## EXERCISE TASK:
Reproduce the following data verbatim, preserving every line in its original order.

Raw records

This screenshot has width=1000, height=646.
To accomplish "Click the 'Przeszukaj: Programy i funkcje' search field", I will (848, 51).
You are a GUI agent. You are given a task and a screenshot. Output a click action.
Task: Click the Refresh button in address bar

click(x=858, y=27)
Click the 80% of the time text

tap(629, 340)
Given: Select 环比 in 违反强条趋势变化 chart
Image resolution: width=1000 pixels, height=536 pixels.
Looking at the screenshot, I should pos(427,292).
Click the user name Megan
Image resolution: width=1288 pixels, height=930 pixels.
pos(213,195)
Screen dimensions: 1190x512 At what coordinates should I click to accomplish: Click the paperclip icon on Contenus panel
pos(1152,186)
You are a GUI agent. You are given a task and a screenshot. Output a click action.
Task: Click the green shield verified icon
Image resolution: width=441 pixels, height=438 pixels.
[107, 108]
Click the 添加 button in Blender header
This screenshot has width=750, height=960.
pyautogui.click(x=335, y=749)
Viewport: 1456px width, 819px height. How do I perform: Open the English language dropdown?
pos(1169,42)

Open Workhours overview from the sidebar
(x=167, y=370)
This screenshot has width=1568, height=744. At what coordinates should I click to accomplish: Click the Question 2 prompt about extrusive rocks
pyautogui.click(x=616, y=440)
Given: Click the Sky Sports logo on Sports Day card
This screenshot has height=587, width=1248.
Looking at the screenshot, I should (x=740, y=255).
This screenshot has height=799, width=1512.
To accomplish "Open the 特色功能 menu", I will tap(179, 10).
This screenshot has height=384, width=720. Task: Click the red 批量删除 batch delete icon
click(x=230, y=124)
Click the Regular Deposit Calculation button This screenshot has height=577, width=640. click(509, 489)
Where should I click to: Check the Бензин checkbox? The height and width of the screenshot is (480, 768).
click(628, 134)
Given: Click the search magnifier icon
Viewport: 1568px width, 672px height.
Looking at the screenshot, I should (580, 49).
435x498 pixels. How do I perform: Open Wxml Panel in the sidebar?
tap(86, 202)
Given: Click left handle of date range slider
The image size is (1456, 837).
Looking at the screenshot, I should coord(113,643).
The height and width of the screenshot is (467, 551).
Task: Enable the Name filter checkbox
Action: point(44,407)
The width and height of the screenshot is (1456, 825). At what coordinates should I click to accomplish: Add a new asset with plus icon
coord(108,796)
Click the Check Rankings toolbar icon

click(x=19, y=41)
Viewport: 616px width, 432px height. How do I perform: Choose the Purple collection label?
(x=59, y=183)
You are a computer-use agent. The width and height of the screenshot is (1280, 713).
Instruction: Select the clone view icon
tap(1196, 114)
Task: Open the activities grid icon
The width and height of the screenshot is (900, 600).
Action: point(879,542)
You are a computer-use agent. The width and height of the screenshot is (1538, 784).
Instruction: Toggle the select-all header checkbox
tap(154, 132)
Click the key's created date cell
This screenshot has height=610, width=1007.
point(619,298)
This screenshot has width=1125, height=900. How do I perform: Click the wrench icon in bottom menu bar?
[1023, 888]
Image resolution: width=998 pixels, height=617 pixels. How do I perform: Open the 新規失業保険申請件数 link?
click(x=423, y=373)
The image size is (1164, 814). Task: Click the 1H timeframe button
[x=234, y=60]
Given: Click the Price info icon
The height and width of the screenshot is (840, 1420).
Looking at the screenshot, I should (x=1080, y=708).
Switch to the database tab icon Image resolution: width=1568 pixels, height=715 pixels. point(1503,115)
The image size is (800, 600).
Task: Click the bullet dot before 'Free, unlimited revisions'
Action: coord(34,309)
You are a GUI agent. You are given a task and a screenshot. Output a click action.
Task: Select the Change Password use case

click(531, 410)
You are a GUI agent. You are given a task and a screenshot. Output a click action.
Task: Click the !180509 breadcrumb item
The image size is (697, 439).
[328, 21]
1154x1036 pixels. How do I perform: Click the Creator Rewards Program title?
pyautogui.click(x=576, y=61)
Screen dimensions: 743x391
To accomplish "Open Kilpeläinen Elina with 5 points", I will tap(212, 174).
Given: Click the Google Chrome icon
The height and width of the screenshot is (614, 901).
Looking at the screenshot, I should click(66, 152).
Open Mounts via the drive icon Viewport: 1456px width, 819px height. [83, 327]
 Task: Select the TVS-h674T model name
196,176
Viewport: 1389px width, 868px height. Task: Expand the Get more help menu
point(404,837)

## RESPONSE TO THIS TASK:
This screenshot has width=1000, height=646.
To accomplish "Click the 'Przeszukaj: Programy i funkcje' search field", I will (848, 51).
You are a GUI agent. You are given a task and a screenshot. Output a click action.
Task: Click the Refresh button in address bar

click(x=858, y=27)
Click the 80% of the time text

tap(629, 340)
Given: Select 环比 in 违反强条趋势变化 chart
Image resolution: width=1000 pixels, height=536 pixels.
Looking at the screenshot, I should pos(427,292).
Click the user name Megan
Image resolution: width=1288 pixels, height=930 pixels.
pos(213,195)
Screen dimensions: 1190x512 At what coordinates should I click to accomplish: Click the paperclip icon on Contenus panel
pos(1152,186)
You are a GUI agent. You are given a task and a screenshot. Output a click action.
Task: Click the green shield verified icon
Image resolution: width=441 pixels, height=438 pixels.
[107, 108]
Click the 添加 button in Blender header
This screenshot has width=750, height=960.
pyautogui.click(x=335, y=749)
Viewport: 1456px width, 819px height. How do I perform: Open the English language dropdown?
pos(1169,42)

Open Workhours overview from the sidebar
(x=167, y=370)
This screenshot has width=1568, height=744. At what coordinates should I click to accomplish: Click the Question 2 prompt about extrusive rocks
pyautogui.click(x=616, y=440)
Given: Click the Sky Sports logo on Sports Day card
This screenshot has height=587, width=1248.
Looking at the screenshot, I should (x=740, y=255).
This screenshot has height=799, width=1512.
To accomplish "Open the 特色功能 menu", I will tap(179, 10).
This screenshot has height=384, width=720. Task: Click the red 批量删除 batch delete icon
click(x=230, y=124)
Click the Regular Deposit Calculation button This screenshot has height=577, width=640. click(509, 489)
Where should I click to: Check the Бензин checkbox? The height and width of the screenshot is (480, 768).
click(628, 134)
Given: Click the search magnifier icon
Viewport: 1568px width, 672px height.
Looking at the screenshot, I should (580, 49).
435x498 pixels. How do I perform: Open Wxml Panel in the sidebar?
tap(86, 202)
Given: Click left handle of date range slider
The image size is (1456, 837).
Looking at the screenshot, I should coord(113,643).
The height and width of the screenshot is (467, 551).
Task: Enable the Name filter checkbox
Action: point(44,407)
The width and height of the screenshot is (1456, 825). At what coordinates should I click to accomplish: Add a new asset with plus icon
coord(108,796)
Click the Check Rankings toolbar icon

click(x=19, y=41)
Viewport: 616px width, 432px height. How do I perform: Choose the Purple collection label?
(x=59, y=183)
You are a computer-use agent. The width and height of the screenshot is (1280, 713).
Instruction: Select the clone view icon
tap(1196, 114)
Task: Open the activities grid icon
The width and height of the screenshot is (900, 600).
Action: point(879,542)
You are a computer-use agent. The width and height of the screenshot is (1538, 784).
Instruction: Toggle the select-all header checkbox
tap(154, 132)
Click the key's created date cell
This screenshot has height=610, width=1007.
point(619,298)
This screenshot has width=1125, height=900. How do I perform: Click the wrench icon in bottom menu bar?
[1023, 888]
Image resolution: width=998 pixels, height=617 pixels. How do I perform: Open the 新規失業保険申請件数 link?
click(x=423, y=373)
The image size is (1164, 814). Task: Click the 1H timeframe button
[x=234, y=60]
Given: Click the Price info icon
The height and width of the screenshot is (840, 1420).
Looking at the screenshot, I should (x=1080, y=708).
Switch to the database tab icon Image resolution: width=1568 pixels, height=715 pixels. point(1503,115)
The image size is (800, 600).
Task: Click the bullet dot before 'Free, unlimited revisions'
Action: coord(34,309)
You are a GUI agent. You are given a task and a screenshot. Output a click action.
Task: Select the Change Password use case

click(531, 410)
You are a GUI agent. You are given a task and a screenshot. Output a click action.
Task: Click the !180509 breadcrumb item
The image size is (697, 439).
[328, 21]
1154x1036 pixels. How do I perform: Click the Creator Rewards Program title?
pyautogui.click(x=576, y=61)
Screen dimensions: 743x391
To accomplish "Open Kilpeläinen Elina with 5 points", I will tap(212, 174).
Given: Click the Google Chrome icon
The height and width of the screenshot is (614, 901).
Looking at the screenshot, I should click(66, 152).
Open Mounts via the drive icon Viewport: 1456px width, 819px height. [83, 327]
 Task: Select the TVS-h674T model name
196,176
Viewport: 1389px width, 868px height. Task: Expand the Get more help menu
point(404,837)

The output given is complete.